### INSTRUCTIONS TO FOLLOW
Each line below with the string "Task" should be copied.

### SUPPLIED DATA
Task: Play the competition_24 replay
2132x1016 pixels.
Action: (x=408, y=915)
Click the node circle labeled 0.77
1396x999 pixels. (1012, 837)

...

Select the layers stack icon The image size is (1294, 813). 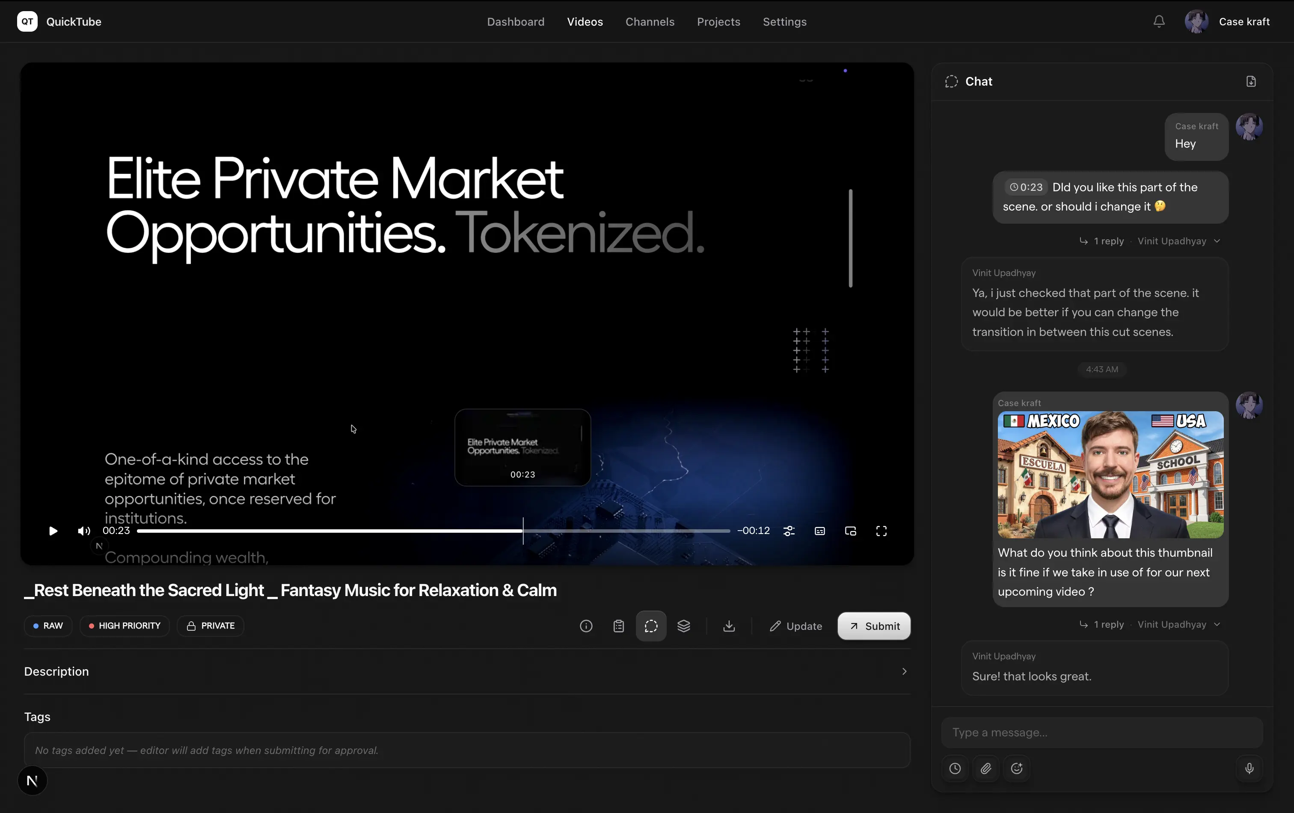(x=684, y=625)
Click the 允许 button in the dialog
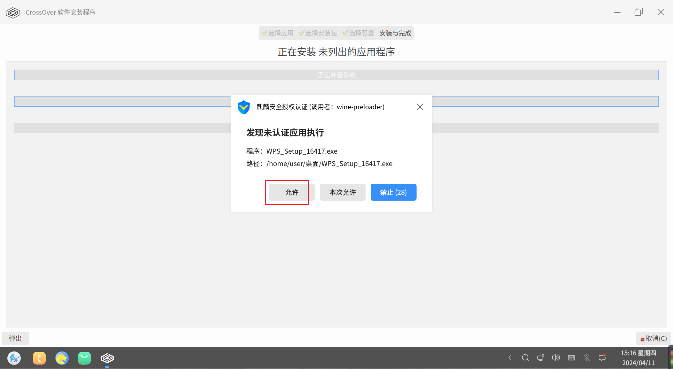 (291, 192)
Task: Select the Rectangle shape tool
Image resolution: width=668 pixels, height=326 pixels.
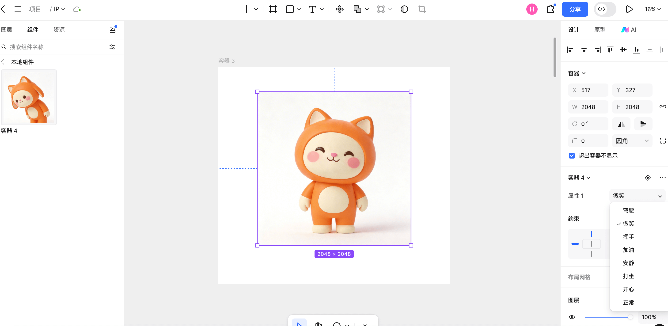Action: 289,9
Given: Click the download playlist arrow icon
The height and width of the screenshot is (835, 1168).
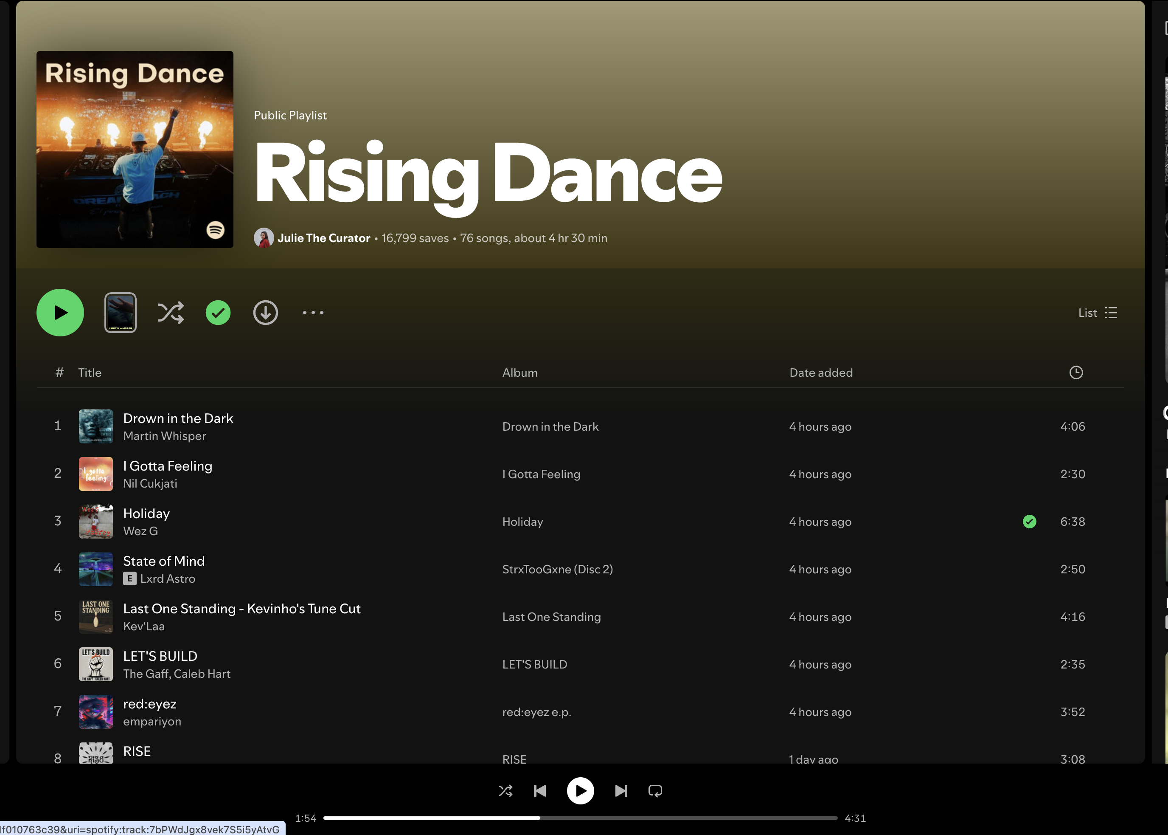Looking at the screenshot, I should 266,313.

### SOLUTION TO THE EXERCISE
Task: Play the competition_24 replay
Task: Select the Rectangle shape tool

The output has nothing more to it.